The first line contains the number of test cases T. T cases follow. Each test case consists of R C in the first line followed by the description of the grid in R lines, each containing C integers. Rows are numbered 1 to R from top to bottom and columns are numbered 1 to C from left to right. Cells with S[i][j] < 0 contain dragons, others contain magic potions.

Output (STDOUT):

Output T lines, one for each case containing the minimum strength Harry should start with from the cell (1,1) to have a positive strength through out his journey to the cell (R,C).

Constraints:

1 ≤ T ≤ 5

2 ≤ R, C ≤ 500

-10^3 ≤ S[i][j] ≤ 10^3

S[1][1] = S[R][C] = 0

Sample Input:

3

2 3

0 1 -3

1 -2 0

2 2

0 1

2 0

3 4

0 -2 -3 1

-1 4 0 -2

1 -2 -3 0

Sample Output 

2

1

2

Explanation:

 

Case 1 : If Harry starts with strength = 1 at cell (1,1), he cannot maintain a positive strength in any possible path. He needs at least strength = 2 initially.

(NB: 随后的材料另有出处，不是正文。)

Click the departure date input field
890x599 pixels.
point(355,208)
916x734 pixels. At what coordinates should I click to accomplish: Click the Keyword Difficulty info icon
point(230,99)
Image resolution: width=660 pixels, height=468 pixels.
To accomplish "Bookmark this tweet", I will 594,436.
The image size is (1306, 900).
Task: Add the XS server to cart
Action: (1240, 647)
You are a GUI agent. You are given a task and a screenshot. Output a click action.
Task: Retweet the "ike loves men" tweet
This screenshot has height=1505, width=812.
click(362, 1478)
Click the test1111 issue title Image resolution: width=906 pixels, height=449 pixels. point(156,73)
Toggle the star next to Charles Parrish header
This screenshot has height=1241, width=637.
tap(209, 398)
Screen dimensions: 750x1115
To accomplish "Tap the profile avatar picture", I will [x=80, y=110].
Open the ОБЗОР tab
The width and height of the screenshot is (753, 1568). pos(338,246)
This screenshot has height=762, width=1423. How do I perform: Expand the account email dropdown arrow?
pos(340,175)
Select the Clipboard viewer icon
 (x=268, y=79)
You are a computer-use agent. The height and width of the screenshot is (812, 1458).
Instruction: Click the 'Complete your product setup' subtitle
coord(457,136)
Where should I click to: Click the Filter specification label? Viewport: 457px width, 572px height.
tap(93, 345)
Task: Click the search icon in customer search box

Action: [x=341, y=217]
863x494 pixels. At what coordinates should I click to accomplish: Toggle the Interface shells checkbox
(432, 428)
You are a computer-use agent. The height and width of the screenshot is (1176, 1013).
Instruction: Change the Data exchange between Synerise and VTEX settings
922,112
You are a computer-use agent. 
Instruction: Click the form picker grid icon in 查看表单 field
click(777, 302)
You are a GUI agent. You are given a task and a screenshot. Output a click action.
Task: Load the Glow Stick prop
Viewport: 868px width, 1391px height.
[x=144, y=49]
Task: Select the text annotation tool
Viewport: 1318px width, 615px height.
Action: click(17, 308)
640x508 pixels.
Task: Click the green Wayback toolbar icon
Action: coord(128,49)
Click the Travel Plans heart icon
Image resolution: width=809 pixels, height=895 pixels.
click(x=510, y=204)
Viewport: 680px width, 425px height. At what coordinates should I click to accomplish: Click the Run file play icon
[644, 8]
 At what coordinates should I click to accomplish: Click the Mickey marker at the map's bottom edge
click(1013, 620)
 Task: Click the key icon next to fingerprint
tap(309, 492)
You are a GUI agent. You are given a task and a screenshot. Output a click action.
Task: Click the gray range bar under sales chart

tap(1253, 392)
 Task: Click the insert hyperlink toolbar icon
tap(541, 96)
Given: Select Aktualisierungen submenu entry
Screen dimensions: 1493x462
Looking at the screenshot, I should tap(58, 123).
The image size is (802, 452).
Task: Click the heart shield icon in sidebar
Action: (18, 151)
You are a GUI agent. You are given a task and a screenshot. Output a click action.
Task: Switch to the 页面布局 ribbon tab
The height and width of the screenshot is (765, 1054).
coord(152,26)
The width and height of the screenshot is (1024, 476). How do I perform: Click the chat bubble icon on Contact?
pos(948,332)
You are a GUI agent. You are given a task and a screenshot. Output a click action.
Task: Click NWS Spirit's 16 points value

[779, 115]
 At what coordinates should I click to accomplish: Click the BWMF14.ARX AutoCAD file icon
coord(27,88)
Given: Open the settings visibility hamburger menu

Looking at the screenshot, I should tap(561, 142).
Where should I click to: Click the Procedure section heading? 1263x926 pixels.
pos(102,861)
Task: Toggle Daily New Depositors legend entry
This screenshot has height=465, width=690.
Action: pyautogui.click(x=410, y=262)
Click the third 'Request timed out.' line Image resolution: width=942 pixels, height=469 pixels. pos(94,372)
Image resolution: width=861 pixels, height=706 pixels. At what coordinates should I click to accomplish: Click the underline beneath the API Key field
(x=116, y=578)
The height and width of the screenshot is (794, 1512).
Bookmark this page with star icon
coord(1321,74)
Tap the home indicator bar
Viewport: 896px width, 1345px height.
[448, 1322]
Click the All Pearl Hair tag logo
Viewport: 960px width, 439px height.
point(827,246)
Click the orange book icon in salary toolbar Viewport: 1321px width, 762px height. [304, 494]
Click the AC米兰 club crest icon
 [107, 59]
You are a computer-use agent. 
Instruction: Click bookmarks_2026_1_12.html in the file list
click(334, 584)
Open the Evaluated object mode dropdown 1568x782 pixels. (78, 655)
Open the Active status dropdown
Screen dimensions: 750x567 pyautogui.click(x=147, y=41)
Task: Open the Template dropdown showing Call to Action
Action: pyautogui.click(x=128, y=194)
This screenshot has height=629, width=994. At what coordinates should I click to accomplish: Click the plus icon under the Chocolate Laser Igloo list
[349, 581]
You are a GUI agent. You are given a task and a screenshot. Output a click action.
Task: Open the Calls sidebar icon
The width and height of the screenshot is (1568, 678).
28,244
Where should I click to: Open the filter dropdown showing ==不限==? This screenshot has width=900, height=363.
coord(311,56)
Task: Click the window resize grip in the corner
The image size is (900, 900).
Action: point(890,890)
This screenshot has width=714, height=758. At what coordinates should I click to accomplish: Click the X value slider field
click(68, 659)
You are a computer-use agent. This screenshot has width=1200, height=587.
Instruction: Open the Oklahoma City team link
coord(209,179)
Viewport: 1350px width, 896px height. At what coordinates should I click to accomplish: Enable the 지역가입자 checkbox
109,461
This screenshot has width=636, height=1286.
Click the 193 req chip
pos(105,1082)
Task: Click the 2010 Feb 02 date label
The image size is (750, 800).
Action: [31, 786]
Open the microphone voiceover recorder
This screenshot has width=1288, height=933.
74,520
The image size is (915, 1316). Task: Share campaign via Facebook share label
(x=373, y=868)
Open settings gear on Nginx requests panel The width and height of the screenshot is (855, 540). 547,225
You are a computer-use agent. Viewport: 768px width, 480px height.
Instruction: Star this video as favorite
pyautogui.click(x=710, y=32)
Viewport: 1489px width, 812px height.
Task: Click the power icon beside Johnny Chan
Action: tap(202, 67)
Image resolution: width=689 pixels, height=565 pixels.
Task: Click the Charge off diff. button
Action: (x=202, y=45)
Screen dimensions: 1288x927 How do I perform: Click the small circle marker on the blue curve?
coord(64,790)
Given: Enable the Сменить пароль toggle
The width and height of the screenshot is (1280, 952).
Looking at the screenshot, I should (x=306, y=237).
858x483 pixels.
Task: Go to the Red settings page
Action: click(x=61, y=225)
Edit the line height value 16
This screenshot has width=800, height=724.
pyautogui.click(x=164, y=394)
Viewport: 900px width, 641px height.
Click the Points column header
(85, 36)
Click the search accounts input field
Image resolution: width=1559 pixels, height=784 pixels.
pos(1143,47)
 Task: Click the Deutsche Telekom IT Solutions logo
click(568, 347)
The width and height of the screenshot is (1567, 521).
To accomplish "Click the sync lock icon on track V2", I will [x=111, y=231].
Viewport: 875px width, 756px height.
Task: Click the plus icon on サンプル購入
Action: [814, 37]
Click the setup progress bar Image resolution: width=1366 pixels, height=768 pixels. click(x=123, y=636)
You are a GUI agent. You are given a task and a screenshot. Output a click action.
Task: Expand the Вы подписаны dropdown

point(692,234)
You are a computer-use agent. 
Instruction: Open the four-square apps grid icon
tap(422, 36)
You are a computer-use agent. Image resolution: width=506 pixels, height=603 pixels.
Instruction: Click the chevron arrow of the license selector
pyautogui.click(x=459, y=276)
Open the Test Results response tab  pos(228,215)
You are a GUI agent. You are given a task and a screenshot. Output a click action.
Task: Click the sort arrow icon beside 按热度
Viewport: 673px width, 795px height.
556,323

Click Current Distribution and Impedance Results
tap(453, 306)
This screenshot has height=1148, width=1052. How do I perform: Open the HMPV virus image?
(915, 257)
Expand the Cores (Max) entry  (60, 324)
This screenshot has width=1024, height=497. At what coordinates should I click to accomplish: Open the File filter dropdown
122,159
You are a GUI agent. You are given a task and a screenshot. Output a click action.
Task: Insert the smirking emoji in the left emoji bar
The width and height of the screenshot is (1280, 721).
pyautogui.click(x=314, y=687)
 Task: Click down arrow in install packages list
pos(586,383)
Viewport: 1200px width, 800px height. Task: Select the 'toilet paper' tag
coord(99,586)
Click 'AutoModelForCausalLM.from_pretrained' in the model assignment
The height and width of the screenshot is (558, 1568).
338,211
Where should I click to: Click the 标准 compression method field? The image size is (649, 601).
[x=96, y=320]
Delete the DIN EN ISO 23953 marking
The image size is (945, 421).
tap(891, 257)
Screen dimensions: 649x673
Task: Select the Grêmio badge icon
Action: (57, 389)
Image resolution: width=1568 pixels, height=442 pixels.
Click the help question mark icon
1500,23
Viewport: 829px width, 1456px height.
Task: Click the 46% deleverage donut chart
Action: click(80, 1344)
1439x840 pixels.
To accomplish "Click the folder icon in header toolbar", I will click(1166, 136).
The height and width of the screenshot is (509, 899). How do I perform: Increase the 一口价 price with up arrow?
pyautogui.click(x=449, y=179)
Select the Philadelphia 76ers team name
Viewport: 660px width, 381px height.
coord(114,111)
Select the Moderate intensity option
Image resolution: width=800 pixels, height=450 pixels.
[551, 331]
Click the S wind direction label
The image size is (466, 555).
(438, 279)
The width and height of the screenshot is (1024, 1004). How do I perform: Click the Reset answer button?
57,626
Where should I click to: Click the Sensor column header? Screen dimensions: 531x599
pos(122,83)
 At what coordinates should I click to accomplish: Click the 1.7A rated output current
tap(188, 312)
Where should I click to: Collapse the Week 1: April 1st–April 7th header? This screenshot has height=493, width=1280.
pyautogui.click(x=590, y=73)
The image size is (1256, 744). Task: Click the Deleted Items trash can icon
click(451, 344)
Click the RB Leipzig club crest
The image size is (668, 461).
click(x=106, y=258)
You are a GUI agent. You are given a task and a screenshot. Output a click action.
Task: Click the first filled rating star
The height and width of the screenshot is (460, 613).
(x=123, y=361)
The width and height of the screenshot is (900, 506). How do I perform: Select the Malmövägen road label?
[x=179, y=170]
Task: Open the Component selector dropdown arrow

Case 2 : Note that to start from (1,1) he needs at least strength = 1.

题解：

1. 首先在任何位置剩下的体力至少为1，而且只能向下或者是向右，那么很容易想到动态规划，用m记录当前地图上将消耗或是增加的体力，然后从最后一个位置往前，每个位置计算出当前位置需要的最少的体力。最后计算到第一个位置即可。

2. 利用递推式  d[i][j]= max(1,min(d[i+1][j]-m[i][j],d[i][j+1]-m[i][j])); 最后面一列和最下面的一行先计算。

以下是代码：

#include <cstdio>
#include <string>
#include <cstring>
#include <cstdlib>
#include <cmath>
#include <iostream>
#include <algorithm>
using namespace std;

#define ss(x) scanf("%d",&x)
#define ff(i,s,e) for(int i=s;i<e;i++)
#define fe(i,s,e) for(int i=s;i<=e;i++)
#define print(x) printf("%d\n",x);
#define write() freopen("1.in","r",stdin);

const int N =510;
int m[N][N];
int d[N][N];
int r,c;
void input(){
    ss(r);ss(c);
    fe(i,1,r)
    fe(j,1,c)
        ss(m[i][j]);
}
void dp(){
    d[r][c]=1;
    for(int i=r-1;i>=1;i--)//先计算最右边一列
        d[i][c] = max(1,d[i+1][c]-m[i][c]);
    for(int i=c-1;i>=1;i--)//先计算最下面一行
        d[r][i]= max(1,d[r][i+1]-m[r][i]);
    for(int i=r-1;i>=1;i--)
    for(int j=c-1;j>=1;j--)//遍历计算其他所有的
        d[i][j]= max(1,min(d[i+1][j]-m[i][j],d[i][j+1]-m[i][j]));
}
int main(){
    //write();
    int T;
    ss(T);
    while(T--){
        input();
        dp();
        print(d[1][1]);//输出第一个即可；
    }
}